Queen Charlotte gains provincial support for anti-pipeline stand
By Heather Ramsay
BC’s municipalities have voted resoundingly in favour of Queen Charlotte’s anti-Enbridge resolutions at the Union of BC Municipalities conference in Whistler.
On Sept. 30, Queen Charlotte councillors brought forward two resolutions: one was for UBCM to petition the federal government to establish a bulk crude oil traffic moratorium and the other was to oppose tar sands oil being shipped in pipelines across Northern BC.
Mayor Carol Kulesha, who was at the conference last week, said with 600 delegates in the room, around 70 per cent voted in favour of the village’s resolutions. She and councillor Leslie Johnson stood together at the front of the room, while councillor Johnson presented their case.
“There is too much risk and this is the wrong place to put our money and our hopes and dreams,” they told the delegates.
She was awed by the response. “I thought it would be a much harder sell,” she said from the bus that brought the councillors back to Vancouver from the Whistler conference.
“We may have brought this up,” she said. “But we are not speaking against the majority.” A wave of opposition to the project has spread across BC, and the delegates who voted to approve the resolutions were representing these people, she said.
According to recent surveys, 80 percent of British Columbians oppose tankers on the north coast and 50 percent oppose the Enbridge oil pipeline.
She admits that a lot of hope is being pinned on the jobs that may be stimulated by Enbridge, and she said her council did not take putting these resolutions forward lightly. But a $2.6 billion economy reliant on seafood, tourism and recreation is at stake, plus 48,000 province-wide jobs.
“We believe we need to protect the marine ecosystem that sustains our culture,” she said.
Queen Charlotte councillors painted a picture of 225 tankers per year passing through the rugged and remote coastline where 24 foot tides are common, as are hurricane force winds. “Oil and water don’t mix,” she said. This was proven in Alaska 20 years ago, where communities are still reeling from the Exxon Valdez disaster, and again in the Gulf of Mexico.
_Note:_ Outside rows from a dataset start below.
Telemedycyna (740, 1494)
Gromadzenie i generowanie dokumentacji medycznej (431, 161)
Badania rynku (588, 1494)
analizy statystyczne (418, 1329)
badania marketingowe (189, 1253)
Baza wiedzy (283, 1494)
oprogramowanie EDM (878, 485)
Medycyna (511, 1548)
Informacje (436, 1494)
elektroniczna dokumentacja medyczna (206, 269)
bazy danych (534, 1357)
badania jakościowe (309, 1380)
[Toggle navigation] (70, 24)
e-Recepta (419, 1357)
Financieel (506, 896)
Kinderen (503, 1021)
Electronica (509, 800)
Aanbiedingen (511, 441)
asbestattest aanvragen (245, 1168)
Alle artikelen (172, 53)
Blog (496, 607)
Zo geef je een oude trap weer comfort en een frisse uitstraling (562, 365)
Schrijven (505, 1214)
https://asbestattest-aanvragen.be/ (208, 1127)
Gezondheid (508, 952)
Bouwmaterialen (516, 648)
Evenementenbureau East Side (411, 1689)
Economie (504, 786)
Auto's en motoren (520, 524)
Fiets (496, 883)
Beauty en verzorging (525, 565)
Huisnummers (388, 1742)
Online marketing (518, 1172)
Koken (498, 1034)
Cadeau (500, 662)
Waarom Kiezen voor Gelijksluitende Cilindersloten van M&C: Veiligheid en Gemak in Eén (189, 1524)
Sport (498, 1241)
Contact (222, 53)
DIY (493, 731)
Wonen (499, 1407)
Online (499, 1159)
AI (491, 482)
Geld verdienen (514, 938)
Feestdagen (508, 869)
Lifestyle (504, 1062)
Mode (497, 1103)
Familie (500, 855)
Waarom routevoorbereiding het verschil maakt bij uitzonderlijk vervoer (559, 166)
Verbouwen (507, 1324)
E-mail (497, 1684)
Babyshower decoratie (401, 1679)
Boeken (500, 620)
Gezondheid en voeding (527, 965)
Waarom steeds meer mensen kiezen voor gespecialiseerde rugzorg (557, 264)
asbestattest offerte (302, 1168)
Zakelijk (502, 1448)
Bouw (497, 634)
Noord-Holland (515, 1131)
“No amount of safety or rehabilitative measures are adequate to the task,” she said. The United States, which has access to far more money, people and resources, could not protect two of their coastlines from devastating oil spills, she said.
“If we want change, we need to do more than talk about alternative energy, we need to make it difficult for the same old approach to keep working,” she said.
North Coast MLA Gary Coons, who was also at the convention, said he was ecstatic at the results. A lot of hard work, educating and lobbying was done to not only get the resolutions on the floor, but to have them passed with so little resistance.
“Kris Olsen deserves so much credit for bringing forward the notion of a legislated ban on crude oil takers in our northern waters,” he said. Mr. Olsen, a Queen Charlotte councillor, was unable to attend the conference as he was acting-mayor in the village at the time.
“It is now time for both federal and provincial governments to listen to British Columbians and their duly elected municipal leaders and stop this insane project,” he said.
Skeena-Bulkley Valley MP Nathan Cullen was also pleased at hearing the news. “The momentum against Enbridge is steamrolling,” Mr. Cullen said. “With the addition of municipal leaders to the ranks opposing Enbridge, the argument for a pipeline across northern BC is essentially over.”
Enbridge spokesperson Alan Roth said the Joint Review Panel may be surprised to hear that. He said whether a project goes ahead is decided by the regulatory review process, not by people who oppose a project. “That’s how Canadian society makes decisions about large energy projects,” he said.
He understands that some people have concerns about the project, but he believes that concerns will decrease over the two year regulatory process.
“They will realize [their concerns] are not as significant as they feel they are at the present time,” he said.
Mr. Roth said pipelines are the safest way to transport petroleum products and the company’s marine safety program goes to “extraordinary lengths” to address risks and try to eliminate them. He said their risk assessment shows there is only a one in 15,000 years chance of a major spill (252,000 barrels).
Metchosin’s resolution to maintain the federal moratorium on offshore oil exploration also passed at the conference.